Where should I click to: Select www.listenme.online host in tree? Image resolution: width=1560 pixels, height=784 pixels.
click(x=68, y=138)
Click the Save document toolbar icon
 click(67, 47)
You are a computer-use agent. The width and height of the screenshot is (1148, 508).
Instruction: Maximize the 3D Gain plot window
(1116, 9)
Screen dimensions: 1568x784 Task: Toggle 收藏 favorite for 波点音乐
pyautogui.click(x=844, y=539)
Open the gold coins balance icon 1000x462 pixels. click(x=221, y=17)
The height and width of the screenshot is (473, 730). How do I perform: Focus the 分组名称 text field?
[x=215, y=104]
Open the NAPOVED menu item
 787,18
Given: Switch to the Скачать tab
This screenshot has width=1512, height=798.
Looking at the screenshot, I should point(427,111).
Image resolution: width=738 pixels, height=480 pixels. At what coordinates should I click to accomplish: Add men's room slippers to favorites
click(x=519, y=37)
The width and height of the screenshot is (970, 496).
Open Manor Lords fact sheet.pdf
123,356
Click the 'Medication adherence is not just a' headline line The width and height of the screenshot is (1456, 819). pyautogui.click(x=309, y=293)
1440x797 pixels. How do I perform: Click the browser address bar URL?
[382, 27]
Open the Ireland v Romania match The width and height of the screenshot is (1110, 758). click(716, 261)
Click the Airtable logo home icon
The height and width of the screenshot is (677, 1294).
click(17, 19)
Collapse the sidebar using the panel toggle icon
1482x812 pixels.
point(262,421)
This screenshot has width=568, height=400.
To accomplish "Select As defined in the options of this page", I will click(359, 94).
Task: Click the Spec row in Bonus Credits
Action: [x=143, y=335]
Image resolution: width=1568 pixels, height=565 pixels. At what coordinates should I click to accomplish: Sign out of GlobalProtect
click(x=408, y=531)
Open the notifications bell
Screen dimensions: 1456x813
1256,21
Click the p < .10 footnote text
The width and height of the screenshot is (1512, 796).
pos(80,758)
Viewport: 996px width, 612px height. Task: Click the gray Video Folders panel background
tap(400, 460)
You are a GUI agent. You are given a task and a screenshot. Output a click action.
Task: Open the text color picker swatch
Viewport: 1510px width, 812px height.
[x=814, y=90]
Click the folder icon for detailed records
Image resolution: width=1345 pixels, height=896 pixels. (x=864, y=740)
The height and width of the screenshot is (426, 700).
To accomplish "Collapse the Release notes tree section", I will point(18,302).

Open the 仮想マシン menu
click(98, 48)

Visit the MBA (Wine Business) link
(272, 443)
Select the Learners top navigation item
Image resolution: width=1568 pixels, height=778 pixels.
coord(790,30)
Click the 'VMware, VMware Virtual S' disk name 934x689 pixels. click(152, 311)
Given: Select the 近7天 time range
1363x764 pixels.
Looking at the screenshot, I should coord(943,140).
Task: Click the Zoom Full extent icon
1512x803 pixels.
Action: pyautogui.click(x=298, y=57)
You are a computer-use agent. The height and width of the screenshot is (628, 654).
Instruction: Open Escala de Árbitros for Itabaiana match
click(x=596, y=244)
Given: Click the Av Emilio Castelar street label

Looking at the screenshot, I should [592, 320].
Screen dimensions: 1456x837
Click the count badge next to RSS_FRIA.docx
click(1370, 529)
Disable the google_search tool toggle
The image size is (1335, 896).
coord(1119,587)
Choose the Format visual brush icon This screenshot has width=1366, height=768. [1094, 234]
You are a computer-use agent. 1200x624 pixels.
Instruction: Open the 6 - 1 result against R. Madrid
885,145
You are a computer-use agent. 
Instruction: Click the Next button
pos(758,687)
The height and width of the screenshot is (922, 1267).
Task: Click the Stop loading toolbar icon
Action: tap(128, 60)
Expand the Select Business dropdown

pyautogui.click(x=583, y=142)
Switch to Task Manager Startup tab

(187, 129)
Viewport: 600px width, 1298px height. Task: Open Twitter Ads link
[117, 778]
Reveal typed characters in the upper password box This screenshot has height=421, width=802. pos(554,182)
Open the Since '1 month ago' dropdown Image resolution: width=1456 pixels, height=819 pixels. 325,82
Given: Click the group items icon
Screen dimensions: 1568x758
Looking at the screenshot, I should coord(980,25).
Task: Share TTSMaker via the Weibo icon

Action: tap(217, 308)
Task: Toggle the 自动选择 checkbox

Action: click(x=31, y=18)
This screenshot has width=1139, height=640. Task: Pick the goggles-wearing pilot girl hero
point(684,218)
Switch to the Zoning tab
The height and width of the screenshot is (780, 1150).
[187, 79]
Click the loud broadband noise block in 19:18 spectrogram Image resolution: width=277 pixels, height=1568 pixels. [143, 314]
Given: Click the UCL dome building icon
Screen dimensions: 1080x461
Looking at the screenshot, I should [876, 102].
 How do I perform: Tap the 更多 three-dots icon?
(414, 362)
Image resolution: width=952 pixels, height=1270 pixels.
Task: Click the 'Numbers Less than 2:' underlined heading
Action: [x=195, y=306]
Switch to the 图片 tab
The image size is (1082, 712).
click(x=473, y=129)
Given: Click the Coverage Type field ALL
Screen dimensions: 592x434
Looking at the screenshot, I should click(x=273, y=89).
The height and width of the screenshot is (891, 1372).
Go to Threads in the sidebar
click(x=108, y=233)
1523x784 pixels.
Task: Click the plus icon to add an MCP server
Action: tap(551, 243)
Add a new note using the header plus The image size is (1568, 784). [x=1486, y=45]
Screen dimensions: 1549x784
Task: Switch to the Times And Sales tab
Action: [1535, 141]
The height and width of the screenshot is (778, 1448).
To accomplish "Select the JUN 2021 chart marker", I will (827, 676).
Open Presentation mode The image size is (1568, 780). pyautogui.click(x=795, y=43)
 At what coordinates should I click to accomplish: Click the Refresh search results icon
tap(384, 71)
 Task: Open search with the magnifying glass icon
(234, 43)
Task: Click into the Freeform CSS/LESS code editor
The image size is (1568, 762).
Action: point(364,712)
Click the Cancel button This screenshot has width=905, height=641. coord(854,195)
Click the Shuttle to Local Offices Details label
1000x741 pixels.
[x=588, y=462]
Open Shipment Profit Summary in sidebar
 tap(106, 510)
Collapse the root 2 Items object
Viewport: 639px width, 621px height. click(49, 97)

- - - - -

→ **AIM**: Output every line of the items above as a Markdown table with the columns "Row" and "Line", numbering the rows in order and skipping any blank lines.

→ **THE RESULT**:
| Row | Line |
|---|---|
| 1 | Where should I click to: Select www.listenme.online host in tree? Image resolution: width=1560 pixels, height=784 pixels. |
| 2 | click(x=68, y=138) |
| 3 | Click the Save document toolbar icon |
| 4 |  click(67, 47) |
| 5 | You are a computer-use agent. The width and height of the screenshot is (1148, 508). |
| 6 | Instruction: Maximize the 3D Gain plot window |
| 7 | (1116, 9) |
| 8 | Screen dimensions: 1568x784 Task: Toggle 收藏 favorite for 波点音乐 |
| 9 | pyautogui.click(x=844, y=539) |
| 10 | Open the gold coins balance icon 1000x462 pixels. click(x=221, y=17) |
| 11 | The height and width of the screenshot is (473, 730). How do I perform: Focus the 分组名称 text field? |
| 12 | [x=215, y=104] |
| 13 | Open the NAPOVED menu item |
| 14 |  787,18 |
| 15 | Given: Switch to the Скачать tab |
| 16 | This screenshot has width=1512, height=798. |
| 17 | Looking at the screenshot, I should point(427,111). |
| 18 | Image resolution: width=738 pixels, height=480 pixels. At what coordinates should I click to accomplish: Add men's room slippers to favorites |
| 19 | click(x=519, y=37) |
| 20 | The width and height of the screenshot is (970, 496). |
| 21 | Open Manor Lords fact sheet.pdf |
| 22 | 123,356 |
| 23 | Click the 'Medication adherence is not just a' headline line The width and height of the screenshot is (1456, 819). pyautogui.click(x=309, y=293) |
| 24 | 1440x797 pixels. How do I perform: Click the browser address bar URL? |
| 25 | [382, 27] |
| 26 | Open the Ireland v Romania match The width and height of the screenshot is (1110, 758). click(716, 261) |
| 27 | Click the Airtable logo home icon |
| 28 | The height and width of the screenshot is (677, 1294). |
| 29 | click(17, 19) |
| 30 | Collapse the sidebar using the panel toggle icon |
| 31 | 1482x812 pixels. |
| 32 | point(262,421) |
| 33 | This screenshot has width=568, height=400. |
| 34 | To accomplish "Select As defined in the options of this page", I will click(359, 94). |
| 35 | Task: Click the Spec row in Bonus Credits |
| 36 | Action: [x=143, y=335] |
| 37 | Image resolution: width=1568 pixels, height=565 pixels. At what coordinates should I click to accomplish: Sign out of GlobalProtect |
| 38 | click(x=408, y=531) |
| 39 | Open the notifications bell |
| 40 | Screen dimensions: 1456x813 |
| 41 | 1256,21 |
| 42 | Click the p < .10 footnote text |
| 43 | The width and height of the screenshot is (1512, 796). |
| 44 | pos(80,758) |
| 45 | Viewport: 996px width, 612px height. Task: Click the gray Video Folders panel background |
| 46 | tap(400, 460) |
| 47 | You are a GUI agent. You are given a task and a screenshot. Output a click action. |
| 48 | Task: Open the text color picker swatch |
| 49 | Viewport: 1510px width, 812px height. |
| 50 | [x=814, y=90] |
| 51 | Click the folder icon for detailed records |
| 52 | Image resolution: width=1345 pixels, height=896 pixels. (x=864, y=740) |
| 53 | The height and width of the screenshot is (426, 700). |
| 54 | To accomplish "Collapse the Release notes tree section", I will point(18,302). |
| 55 | Open the 仮想マシン menu |
| 56 | click(98, 48) |
| 57 | Visit the MBA (Wine Business) link |
| 58 | (272, 443) |
| 59 | Select the Learners top navigation item |
| 60 | Image resolution: width=1568 pixels, height=778 pixels. |
| 61 | coord(790,30) |
| 62 | Click the 'VMware, VMware Virtual S' disk name 934x689 pixels. click(152, 311) |
| 63 | Given: Select the 近7天 time range |
| 64 | 1363x764 pixels. |
| 65 | Looking at the screenshot, I should coord(943,140). |
| 66 | Task: Click the Zoom Full extent icon |
| 67 | 1512x803 pixels. |
| 68 | Action: pyautogui.click(x=298, y=57) |
| 69 | You are a computer-use agent. The height and width of the screenshot is (628, 654). |
| 70 | Instruction: Open Escala de Árbitros for Itabaiana match |
| 71 | click(x=596, y=244) |
| 72 | Given: Click the Av Emilio Castelar street label |
| 73 | Looking at the screenshot, I should [592, 320]. |
| 74 | Screen dimensions: 1456x837 |
| 75 | Click the count badge next to RSS_FRIA.docx |
| 76 | click(1370, 529) |
| 77 | Disable the google_search tool toggle |
| 78 | The image size is (1335, 896). |
| 79 | coord(1119,587) |
| 80 | Choose the Format visual brush icon This screenshot has width=1366, height=768. [1094, 234] |
| 81 | You are a computer-use agent. 1200x624 pixels. |
| 82 | Instruction: Open the 6 - 1 result against R. Madrid |
| 83 | 885,145 |
| 84 | You are a computer-use agent.  |
| 85 | Instruction: Click the Next button |
| 86 | pos(758,687) |
| 87 | The height and width of the screenshot is (922, 1267). |
| 88 | Task: Click the Stop loading toolbar icon |
| 89 | Action: tap(128, 60) |
| 90 | Expand the Select Business dropdown |
| 91 | pyautogui.click(x=583, y=142) |
| 92 | Switch to Task Manager Startup tab |
| 93 | (187, 129) |
| 94 | Viewport: 600px width, 1298px height. Task: Open Twitter Ads link |
| 95 | [117, 778] |
| 96 | Reveal typed characters in the upper password box This screenshot has height=421, width=802. pos(554,182) |
| 97 | Open the Since '1 month ago' dropdown Image resolution: width=1456 pixels, height=819 pixels. 325,82 |
| 98 | Given: Click the group items icon |
| 99 | Screen dimensions: 1568x758 |
| 100 | Looking at the screenshot, I should coord(980,25). |
| 101 | Task: Share TTSMaker via the Weibo icon |
| 102 | Action: tap(217, 308) |
| 103 | Task: Toggle the 自动选择 checkbox |
| 104 | Action: click(x=31, y=18) |
| 105 | This screenshot has width=1139, height=640. Task: Pick the goggles-wearing pilot girl hero |
| 106 | point(684,218) |
| 107 | Switch to the Zoning tab |
| 108 | The height and width of the screenshot is (780, 1150). |
| 109 | [187, 79] |
| 110 | Click the loud broadband noise block in 19:18 spectrogram Image resolution: width=277 pixels, height=1568 pixels. [143, 314] |
| 111 | Given: Click the UCL dome building icon |
| 112 | Screen dimensions: 1080x461 |
| 113 | Looking at the screenshot, I should [876, 102]. |
| 114 |  How do I perform: Tap the 更多 three-dots icon? |
| 115 | (414, 362) |
| 116 | Image resolution: width=952 pixels, height=1270 pixels. |
| 117 | Task: Click the 'Numbers Less than 2:' underlined heading |
| 118 | Action: [x=195, y=306] |
| 119 | Switch to the 图片 tab |
| 120 | The image size is (1082, 712). |
| 121 | click(x=473, y=129) |
| 122 | Given: Click the Coverage Type field ALL |
| 123 | Screen dimensions: 592x434 |
| 124 | Looking at the screenshot, I should click(x=273, y=89). |
| 125 | The height and width of the screenshot is (891, 1372). |
| 126 | Go to Threads in the sidebar |
| 127 | click(x=108, y=233) |
| 128 | 1523x784 pixels. |
| 129 | Task: Click the plus icon to add an MCP server |
| 130 | Action: tap(551, 243) |
| 131 | Add a new note using the header plus The image size is (1568, 784). [x=1486, y=45] |
| 132 | Screen dimensions: 1549x784 |
| 133 | Task: Switch to the Times And Sales tab |
| 134 | Action: [1535, 141] |
| 135 | The height and width of the screenshot is (778, 1448). |
| 136 | To accomplish "Select the JUN 2021 chart marker", I will (827, 676). |
| 137 | Open Presentation mode The image size is (1568, 780). pyautogui.click(x=795, y=43) |
| 138 |  At what coordinates should I click to accomplish: Click the Refresh search results icon |
| 139 | tap(384, 71) |
| 140 |  Task: Open search with the magnifying glass icon |
| 141 | (234, 43) |
| 142 | Task: Click into the Freeform CSS/LESS code editor |
| 143 | The image size is (1568, 762). |
| 144 | Action: point(364,712) |
| 145 | Click the Cancel button This screenshot has width=905, height=641. coord(854,195) |
| 146 | Click the Shuttle to Local Offices Details label |
| 147 | 1000x741 pixels. |
| 148 | [x=588, y=462] |
| 149 | Open Shipment Profit Summary in sidebar |
| 150 |  tap(106, 510) |
| 151 | Collapse the root 2 Items object |
| 152 | Viewport: 639px width, 621px height. click(49, 97) |